[PATCH v3 6/7] drm/xe/uapi: Introduce VMA bind flag for device atomics

Mon Apr 22 21:39:35 UTC 2024

> -----Original Message-----
> From: Nirmoy Das <nirmoy.das at linux.intel.com>
> Sent: Monday, April 22, 2024 6:13 AM
> To: Zeng, Oak <oak.zeng at intel.com>; Das, Nirmoy <nirmoy.das at intel.com>;
> intel-xe at lists.freedesktop.org
> Subject: Re: [PATCH v3 6/7] drm/xe/uapi: Introduce VMA bind flag for device
> atomics
> 
> Hi Oak,
> 
> On 4/19/2024 11:04 PM, Zeng, Oak wrote:
> >> -----Original Message-----
> >> From: Intel-xe<intel-xe-bounces at lists.freedesktop.org>  On Behalf Of
> >> Nirmoy Das
> >> Sent: Monday, April 15, 2024 10:52 AM
> >> To:intel-xe at lists.freedesktop.org
> >> Cc: Das, Nirmoy<nirmoy.das at intel.com>
> >> Subject: [PATCH v3 6/7] drm/xe/uapi: Introduce VMA bind flag for device
> >> atomics
> >>
> >> Adds a new VMA bind flag to enable device atomics on SMEM only
> buffers.
> > I think we can drop " on SMEM only buffers". We are introducing a vm bind
> flag and its behavior should be defined for all the allocations: device
> allocation, host allocation, shared allocation (and the future system allocator)
> 
> 
> Applying this flag to device allocation will have no effect. I was
> thinking of returning an error for shared allocation (multi-region BO),
> but I agree with your point that the flag should be applied to all
> allocations. So, for shared allocation too, it should have no effect, as
> such allocations by default supports device atomics.

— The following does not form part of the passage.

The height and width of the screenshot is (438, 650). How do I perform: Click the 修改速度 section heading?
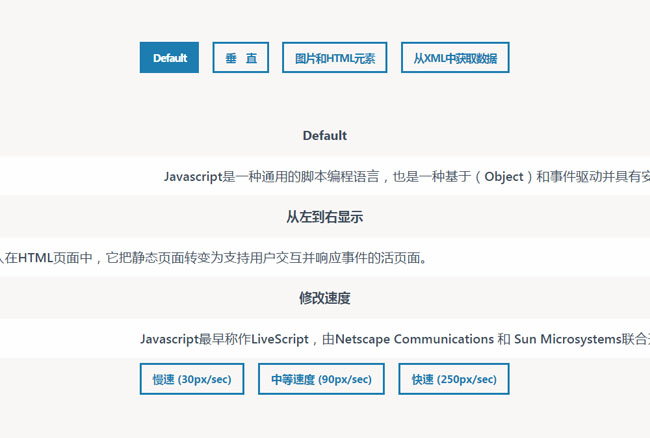point(325,298)
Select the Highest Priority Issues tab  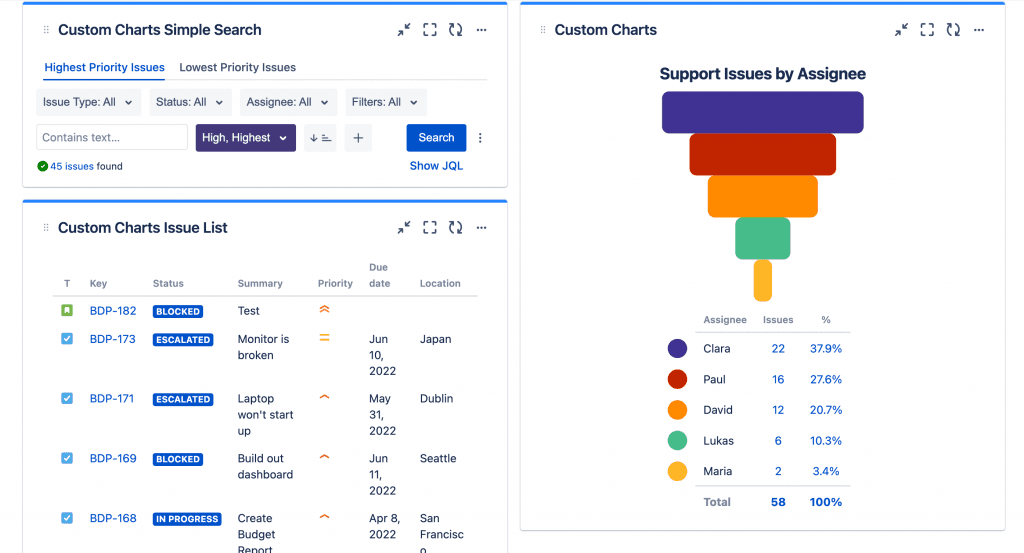tap(104, 68)
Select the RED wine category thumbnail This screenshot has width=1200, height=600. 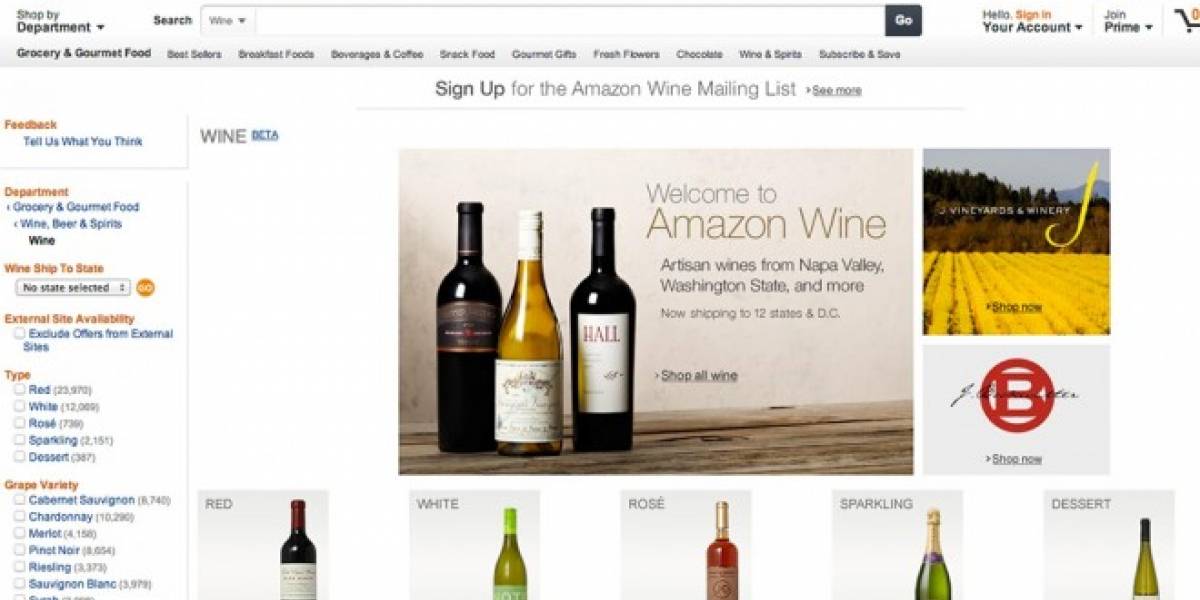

Yes, for device allocation and share allocation device_atomic flag doesn't have an effect. But I think the api should allow user set device_atomic to device/shared allocation. 

> 
> >> Given that simultaneous usage of device atomics and CPU atomics on
> >> the same SMEM buffer is not guaranteed to function without migration,
> >> and UMD expects no migration for SMEM-only buffer objects, so this
> provide
> >> a way to set device atomics when UMD is certain to use the buffer only
> >> for device atomics.
> > I think it a little differently. We are providing a device_atomic flag. We
> should validate whether this vma support device_atomic or not, based on
> the allocation type (device, host or shared or system allocator) on specific
> HW platform. If vma doesn't support device atomic, we should report error
> to user.
> 
> 
> Agreed. This patch is doing it partially, will modify this to reflect it.
> 
> > Regarding whether we should set the AE bit in pte, I think we can set it
> regardless the user setting. As long as this vma *can* support device atomic
> on this platform, we can set the AE bit, regardless whether user set the
> DEVICE_ATOMIC flag or not.
> 
> 
> The user setting is for modifying the default behavior. In the case of
> SMEM only BO, the default behavior is no device atomics.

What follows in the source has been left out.